(Records from a data source):
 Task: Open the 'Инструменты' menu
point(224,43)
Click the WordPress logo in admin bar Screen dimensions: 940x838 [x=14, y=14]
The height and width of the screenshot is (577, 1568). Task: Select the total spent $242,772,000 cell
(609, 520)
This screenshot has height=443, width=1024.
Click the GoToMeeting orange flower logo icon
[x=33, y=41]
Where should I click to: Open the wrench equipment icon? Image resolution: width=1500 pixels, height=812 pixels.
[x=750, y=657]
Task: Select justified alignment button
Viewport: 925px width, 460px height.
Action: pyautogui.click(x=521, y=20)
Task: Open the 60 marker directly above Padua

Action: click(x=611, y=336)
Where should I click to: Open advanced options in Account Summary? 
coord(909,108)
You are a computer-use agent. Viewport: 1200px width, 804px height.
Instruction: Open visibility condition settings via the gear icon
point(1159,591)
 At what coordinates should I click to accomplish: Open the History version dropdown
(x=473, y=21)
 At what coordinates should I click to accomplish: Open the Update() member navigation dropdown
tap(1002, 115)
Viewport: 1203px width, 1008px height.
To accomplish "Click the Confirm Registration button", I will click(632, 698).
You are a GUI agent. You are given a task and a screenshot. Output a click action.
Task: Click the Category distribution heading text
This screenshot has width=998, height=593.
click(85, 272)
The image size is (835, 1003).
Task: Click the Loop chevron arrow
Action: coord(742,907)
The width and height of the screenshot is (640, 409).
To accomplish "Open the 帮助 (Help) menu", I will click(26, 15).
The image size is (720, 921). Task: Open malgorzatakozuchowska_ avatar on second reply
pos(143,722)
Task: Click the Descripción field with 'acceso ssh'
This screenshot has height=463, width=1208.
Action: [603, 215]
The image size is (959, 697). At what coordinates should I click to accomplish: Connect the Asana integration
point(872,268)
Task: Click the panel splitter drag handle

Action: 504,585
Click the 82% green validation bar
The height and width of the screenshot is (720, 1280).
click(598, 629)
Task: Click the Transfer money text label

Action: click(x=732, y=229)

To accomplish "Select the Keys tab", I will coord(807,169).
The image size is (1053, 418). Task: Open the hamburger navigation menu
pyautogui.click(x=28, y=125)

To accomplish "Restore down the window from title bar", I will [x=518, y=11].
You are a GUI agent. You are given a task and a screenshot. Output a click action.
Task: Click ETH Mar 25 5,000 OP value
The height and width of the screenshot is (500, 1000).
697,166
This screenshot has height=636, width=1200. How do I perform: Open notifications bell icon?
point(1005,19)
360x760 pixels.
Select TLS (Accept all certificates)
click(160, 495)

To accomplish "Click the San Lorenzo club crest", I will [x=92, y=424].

(PROBLEM REQUIREMENTS): Copy every line in the data above that has the string "button" in it.

(COMPLETED EXERCISE):
Task: Select justified alignment button
To accomplish "Click the Confirm Registration button", I will click(632, 698).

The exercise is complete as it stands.